A major heatwave has arrived in New Zealand, and its signature is big enough to be picked up on satellites.
But this heatwave is different, in that it is not happening in the air. Whilst it is certainly true that parts of the South Island are experiencing very warm and in some cases, record breaking, temperatures, the source of heat is different. A muggy warm northerly airflow over New Zealand is dragging tropical air down from the Coral Sea.
The heatwave I am talking about is in the Tasman Sea. At the Port of Lyttelton on the east coast of the South Island it was 17ºC in January 2017. A year later it is 22ºC. Atmospheric imaging of the Tasman Sea shows that much of its area as well as the seas around the rest of New Zealand are generally warmer than they were in 2017.
Currently sea temperatures in the Tasman Sea are about 6ºC above normal. National Institute of Weather and Atmospherics (N.I.W.A.)data shows that not since before 1900 has there been a year when sea water temperatures in the Tasman Sea were this high. Likewise, the American National Oceanic and Atmospheric Administration (N.O.A.A.) thermal imagery shows a large red blob in the Tasman basin and the rest of New Zealand surrounded by yellow.
The same thermal anomalies in the sea that are causing this heat wave are also the same ones that enable low pressure systems to suddenly deepen rapidly or even explosively and throw up strong storm like conditions. It is over these seas that features such as the January 2017 weather bomb event, where a low pressure system over the Tasman Sea suddenly became a significant storm with 300 millimetres of rain at Arthurs Pass and various locations along the Southern Alps and West Coast in 24 hours and storm force winds in many locations.
The heatwave might be good for people seeking some nice warm seawater to swim in.
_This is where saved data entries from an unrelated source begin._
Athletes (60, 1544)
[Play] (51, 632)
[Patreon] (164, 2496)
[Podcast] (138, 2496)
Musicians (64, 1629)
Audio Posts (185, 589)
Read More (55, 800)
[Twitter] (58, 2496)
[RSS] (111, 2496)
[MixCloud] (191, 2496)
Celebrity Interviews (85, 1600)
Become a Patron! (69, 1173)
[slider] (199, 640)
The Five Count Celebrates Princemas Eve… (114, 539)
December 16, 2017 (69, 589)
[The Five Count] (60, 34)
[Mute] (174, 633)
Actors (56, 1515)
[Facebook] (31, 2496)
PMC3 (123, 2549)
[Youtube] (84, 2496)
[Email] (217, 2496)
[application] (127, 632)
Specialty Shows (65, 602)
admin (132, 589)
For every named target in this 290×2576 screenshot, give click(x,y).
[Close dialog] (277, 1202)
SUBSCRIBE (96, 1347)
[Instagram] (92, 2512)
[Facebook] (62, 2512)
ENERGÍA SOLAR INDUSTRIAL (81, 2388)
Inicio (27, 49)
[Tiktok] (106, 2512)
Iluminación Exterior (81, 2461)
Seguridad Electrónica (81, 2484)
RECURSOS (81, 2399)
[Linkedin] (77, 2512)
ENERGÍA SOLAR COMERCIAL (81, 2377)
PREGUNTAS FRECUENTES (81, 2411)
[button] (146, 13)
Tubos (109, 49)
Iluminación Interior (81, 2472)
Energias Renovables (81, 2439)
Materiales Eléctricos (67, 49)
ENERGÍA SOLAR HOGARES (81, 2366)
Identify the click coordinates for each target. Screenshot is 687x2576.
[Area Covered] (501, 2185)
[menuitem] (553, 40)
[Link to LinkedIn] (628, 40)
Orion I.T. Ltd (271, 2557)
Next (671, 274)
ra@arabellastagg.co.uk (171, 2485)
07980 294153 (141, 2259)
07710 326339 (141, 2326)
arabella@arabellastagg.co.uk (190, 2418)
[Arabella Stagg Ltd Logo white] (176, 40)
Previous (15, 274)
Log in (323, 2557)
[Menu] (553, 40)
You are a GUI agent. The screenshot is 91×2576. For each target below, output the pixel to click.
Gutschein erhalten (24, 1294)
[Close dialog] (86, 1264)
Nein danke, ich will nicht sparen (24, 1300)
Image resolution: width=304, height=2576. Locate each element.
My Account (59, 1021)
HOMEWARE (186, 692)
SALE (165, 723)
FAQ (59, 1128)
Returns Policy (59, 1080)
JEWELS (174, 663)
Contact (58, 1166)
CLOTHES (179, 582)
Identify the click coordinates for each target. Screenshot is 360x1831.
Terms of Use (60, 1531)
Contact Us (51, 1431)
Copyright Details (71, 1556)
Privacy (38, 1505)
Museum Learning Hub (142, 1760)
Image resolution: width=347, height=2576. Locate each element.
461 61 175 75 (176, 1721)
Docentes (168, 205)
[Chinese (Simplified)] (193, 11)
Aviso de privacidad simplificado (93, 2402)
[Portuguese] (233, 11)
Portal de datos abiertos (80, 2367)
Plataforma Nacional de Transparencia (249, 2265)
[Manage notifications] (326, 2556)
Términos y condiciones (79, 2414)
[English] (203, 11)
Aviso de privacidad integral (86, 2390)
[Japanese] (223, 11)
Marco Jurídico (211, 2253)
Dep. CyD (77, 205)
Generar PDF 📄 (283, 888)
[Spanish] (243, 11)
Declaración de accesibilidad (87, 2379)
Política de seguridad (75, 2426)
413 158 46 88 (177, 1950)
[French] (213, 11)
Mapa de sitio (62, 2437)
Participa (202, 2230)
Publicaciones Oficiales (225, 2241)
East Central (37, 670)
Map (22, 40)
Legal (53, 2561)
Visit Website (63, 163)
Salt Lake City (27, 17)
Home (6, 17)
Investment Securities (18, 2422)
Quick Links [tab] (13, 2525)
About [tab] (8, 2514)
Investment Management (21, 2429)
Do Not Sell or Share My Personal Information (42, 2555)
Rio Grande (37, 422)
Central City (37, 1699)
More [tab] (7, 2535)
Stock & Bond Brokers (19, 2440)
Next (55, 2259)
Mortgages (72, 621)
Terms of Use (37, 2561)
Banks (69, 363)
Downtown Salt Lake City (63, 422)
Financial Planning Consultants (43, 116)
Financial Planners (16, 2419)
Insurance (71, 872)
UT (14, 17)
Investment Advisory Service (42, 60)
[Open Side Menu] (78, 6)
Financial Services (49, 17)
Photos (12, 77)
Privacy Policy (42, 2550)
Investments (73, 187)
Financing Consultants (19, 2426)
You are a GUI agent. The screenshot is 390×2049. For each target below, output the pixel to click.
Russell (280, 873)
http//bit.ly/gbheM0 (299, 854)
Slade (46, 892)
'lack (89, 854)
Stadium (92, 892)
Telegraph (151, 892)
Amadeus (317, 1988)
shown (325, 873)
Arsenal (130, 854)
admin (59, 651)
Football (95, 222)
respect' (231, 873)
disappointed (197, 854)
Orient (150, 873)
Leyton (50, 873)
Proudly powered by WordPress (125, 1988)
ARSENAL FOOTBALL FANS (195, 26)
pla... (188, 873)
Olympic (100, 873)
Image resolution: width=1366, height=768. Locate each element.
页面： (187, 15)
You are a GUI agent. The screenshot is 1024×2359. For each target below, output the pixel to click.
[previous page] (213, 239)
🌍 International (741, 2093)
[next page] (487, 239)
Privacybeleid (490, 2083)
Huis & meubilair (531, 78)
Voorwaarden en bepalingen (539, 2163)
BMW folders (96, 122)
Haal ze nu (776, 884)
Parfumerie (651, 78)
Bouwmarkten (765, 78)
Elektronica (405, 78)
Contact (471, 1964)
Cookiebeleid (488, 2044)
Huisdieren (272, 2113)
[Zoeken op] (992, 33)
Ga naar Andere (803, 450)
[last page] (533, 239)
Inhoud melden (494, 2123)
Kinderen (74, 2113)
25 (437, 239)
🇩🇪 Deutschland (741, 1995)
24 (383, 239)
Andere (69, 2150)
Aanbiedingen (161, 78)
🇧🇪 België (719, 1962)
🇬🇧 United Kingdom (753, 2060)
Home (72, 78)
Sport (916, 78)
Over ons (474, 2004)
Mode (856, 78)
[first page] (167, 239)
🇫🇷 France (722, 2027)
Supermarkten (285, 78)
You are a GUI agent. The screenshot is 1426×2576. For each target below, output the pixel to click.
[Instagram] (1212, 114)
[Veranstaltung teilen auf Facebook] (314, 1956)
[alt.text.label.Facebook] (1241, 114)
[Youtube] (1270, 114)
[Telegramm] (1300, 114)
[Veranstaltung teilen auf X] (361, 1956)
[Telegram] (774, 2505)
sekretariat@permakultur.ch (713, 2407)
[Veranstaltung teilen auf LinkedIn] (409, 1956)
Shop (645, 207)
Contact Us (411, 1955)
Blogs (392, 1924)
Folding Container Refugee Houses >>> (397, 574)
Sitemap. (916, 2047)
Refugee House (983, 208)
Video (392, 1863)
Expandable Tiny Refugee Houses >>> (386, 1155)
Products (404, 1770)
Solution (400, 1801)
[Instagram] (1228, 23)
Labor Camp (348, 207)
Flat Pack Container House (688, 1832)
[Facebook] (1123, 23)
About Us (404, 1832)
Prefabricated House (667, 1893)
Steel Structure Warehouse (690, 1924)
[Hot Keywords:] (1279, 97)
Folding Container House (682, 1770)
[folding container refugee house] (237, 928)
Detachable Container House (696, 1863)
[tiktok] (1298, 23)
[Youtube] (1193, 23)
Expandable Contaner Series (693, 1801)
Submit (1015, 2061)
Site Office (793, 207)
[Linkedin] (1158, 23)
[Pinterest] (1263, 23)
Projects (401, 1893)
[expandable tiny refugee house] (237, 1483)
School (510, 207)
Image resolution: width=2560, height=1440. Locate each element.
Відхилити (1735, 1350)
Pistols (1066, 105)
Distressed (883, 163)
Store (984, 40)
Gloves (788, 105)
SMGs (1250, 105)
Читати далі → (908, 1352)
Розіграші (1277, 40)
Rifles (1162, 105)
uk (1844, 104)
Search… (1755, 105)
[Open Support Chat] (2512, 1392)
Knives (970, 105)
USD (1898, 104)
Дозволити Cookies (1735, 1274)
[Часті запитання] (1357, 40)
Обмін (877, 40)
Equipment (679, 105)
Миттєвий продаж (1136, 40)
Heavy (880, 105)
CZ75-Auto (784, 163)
However it is potentially stressful for marine life and there are concerns that it might be linked to any near future die offs, of shell and kelp forests. The warm sea water has also been linked to the earlier than normal arrival of blue bottle jellyfish.
How long this warm sea water lingers for is unknown. An approaching low pressure system in the Tasman Sea is expected to deliver heavy rain to the West Coast on Wednesday with showery conditions in its wake across New Zealand.
The joys of living in a maritime climate.